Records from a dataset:
+++

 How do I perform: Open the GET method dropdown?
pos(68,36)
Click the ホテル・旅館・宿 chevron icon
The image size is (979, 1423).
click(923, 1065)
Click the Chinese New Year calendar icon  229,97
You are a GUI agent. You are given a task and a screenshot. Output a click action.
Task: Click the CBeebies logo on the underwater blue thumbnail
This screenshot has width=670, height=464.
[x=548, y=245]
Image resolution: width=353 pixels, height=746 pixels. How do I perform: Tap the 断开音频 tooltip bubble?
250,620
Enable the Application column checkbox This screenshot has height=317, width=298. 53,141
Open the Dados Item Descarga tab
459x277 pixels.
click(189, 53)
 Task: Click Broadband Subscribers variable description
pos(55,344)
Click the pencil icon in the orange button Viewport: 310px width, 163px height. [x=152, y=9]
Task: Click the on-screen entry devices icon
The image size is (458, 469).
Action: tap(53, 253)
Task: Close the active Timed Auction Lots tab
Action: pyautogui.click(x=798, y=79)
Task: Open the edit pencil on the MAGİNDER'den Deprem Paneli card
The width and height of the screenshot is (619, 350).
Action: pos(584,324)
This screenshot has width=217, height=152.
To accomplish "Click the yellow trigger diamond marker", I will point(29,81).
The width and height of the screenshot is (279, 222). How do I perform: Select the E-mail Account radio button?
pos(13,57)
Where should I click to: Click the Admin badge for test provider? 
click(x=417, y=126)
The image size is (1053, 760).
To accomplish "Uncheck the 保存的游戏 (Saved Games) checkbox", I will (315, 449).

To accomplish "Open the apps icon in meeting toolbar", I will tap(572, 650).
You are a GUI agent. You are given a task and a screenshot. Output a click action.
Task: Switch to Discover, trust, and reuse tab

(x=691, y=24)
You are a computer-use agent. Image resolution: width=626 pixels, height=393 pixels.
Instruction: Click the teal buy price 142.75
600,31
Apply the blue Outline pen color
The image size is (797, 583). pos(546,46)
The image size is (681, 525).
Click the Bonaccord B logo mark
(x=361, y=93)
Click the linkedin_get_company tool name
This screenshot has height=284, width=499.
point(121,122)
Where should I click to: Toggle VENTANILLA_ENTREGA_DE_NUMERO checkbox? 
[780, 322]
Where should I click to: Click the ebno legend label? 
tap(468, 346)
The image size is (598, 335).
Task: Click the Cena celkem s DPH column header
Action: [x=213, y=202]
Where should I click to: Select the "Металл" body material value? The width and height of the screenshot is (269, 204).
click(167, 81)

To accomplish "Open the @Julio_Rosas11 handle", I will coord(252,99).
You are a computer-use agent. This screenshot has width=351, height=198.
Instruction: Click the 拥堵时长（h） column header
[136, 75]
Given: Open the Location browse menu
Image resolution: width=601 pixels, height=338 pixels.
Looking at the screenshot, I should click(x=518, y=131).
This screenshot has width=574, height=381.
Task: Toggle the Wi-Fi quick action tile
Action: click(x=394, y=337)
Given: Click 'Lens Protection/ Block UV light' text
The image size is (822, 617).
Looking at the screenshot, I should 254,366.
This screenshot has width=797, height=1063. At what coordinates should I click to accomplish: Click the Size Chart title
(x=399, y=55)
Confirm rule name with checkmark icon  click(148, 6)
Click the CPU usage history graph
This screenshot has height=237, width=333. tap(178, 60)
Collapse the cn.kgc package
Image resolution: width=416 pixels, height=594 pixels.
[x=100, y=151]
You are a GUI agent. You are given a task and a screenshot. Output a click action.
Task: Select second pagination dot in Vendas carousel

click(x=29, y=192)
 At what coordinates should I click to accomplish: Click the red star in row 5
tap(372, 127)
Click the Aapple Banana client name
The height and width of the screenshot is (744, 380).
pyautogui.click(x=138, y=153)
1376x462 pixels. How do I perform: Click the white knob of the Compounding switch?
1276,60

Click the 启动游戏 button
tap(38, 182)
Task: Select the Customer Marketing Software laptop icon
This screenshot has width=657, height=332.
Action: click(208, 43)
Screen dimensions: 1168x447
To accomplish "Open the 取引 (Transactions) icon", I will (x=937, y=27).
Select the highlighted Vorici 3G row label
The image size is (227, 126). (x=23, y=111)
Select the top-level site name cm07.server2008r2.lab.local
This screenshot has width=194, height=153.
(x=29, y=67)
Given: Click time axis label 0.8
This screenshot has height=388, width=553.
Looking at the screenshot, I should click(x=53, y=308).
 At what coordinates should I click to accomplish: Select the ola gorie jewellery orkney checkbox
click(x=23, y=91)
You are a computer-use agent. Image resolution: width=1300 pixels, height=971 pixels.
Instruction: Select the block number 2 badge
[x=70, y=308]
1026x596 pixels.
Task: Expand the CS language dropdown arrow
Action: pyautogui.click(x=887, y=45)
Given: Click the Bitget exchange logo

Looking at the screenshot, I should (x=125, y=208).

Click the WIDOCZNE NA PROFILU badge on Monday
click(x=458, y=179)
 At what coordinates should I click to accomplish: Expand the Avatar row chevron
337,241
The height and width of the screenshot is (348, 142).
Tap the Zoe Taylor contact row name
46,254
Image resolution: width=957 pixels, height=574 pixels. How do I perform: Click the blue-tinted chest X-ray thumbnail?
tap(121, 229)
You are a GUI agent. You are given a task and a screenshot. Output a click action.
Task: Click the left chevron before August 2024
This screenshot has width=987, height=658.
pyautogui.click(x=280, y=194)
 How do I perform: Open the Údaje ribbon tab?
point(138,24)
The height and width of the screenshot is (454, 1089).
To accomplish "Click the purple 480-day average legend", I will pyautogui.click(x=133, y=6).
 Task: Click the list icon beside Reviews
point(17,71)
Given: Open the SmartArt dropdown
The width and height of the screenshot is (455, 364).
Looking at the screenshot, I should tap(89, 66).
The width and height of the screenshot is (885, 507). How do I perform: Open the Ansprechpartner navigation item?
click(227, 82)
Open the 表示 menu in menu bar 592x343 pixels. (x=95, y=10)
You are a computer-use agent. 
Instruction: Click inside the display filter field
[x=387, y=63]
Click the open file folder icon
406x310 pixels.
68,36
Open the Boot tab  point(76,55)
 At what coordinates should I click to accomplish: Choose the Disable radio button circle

+++

What to do: Find each line in the data above with the word "computer", then copy it.

Answer space:
You are a computer-use agent. Image resolution: width=626 pixels, height=393 pixels.
You are a computer-use agent. This screenshot has width=351, height=198.
You are a computer-use agent. Image resolution: width=1300 pixels, height=971 pixels.
You are a computer-use agent. 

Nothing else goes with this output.